Directions for this task
Please reproduce all entries word for word, leaving every image behind.

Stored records
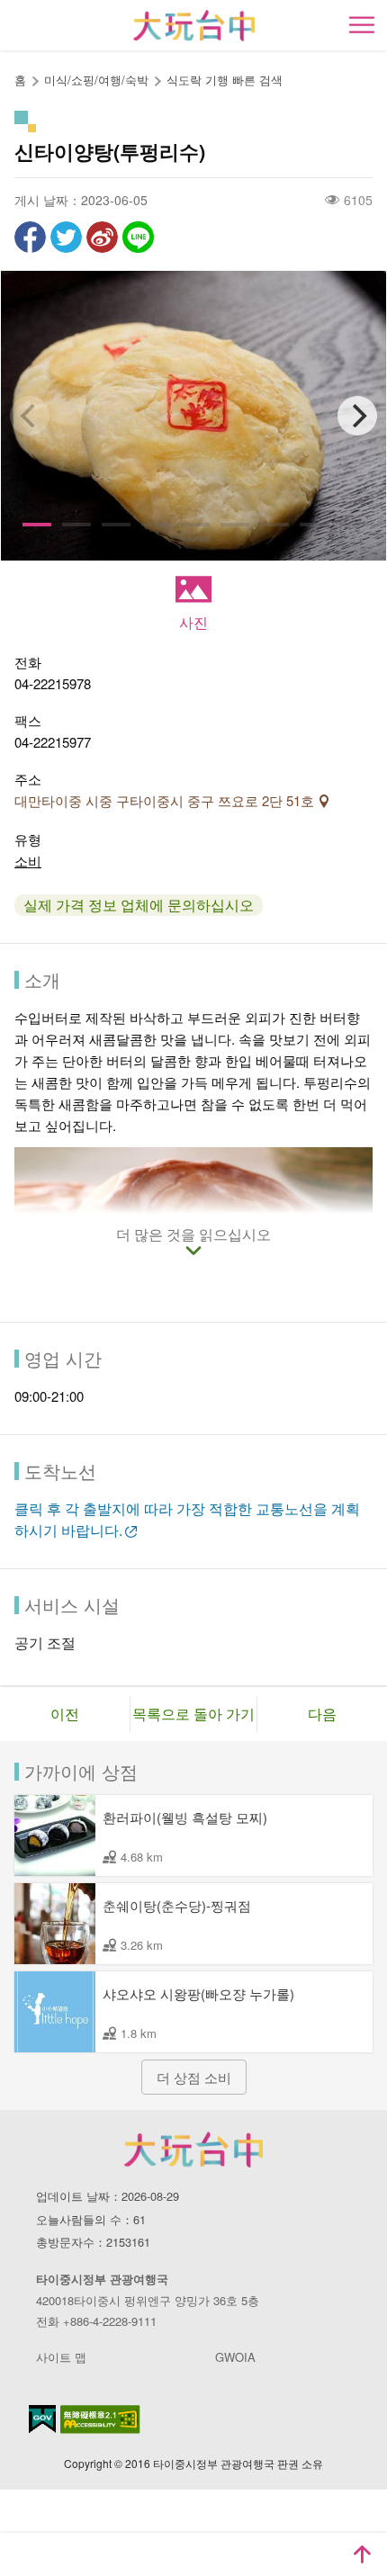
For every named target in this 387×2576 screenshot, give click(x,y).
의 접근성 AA (100, 2419)
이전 (64, 1713)
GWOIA (235, 2356)
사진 (193, 622)
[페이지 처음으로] (362, 2554)
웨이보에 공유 (102, 237)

Response below
For every named target in this 387×2576 screenshot, give click(x,y).
의 접근성 AA (100, 2419)
이전 (64, 1713)
GWOIA (235, 2356)
사진 (193, 622)
[페이지 처음으로] (362, 2554)
웨이보에 공유 (102, 237)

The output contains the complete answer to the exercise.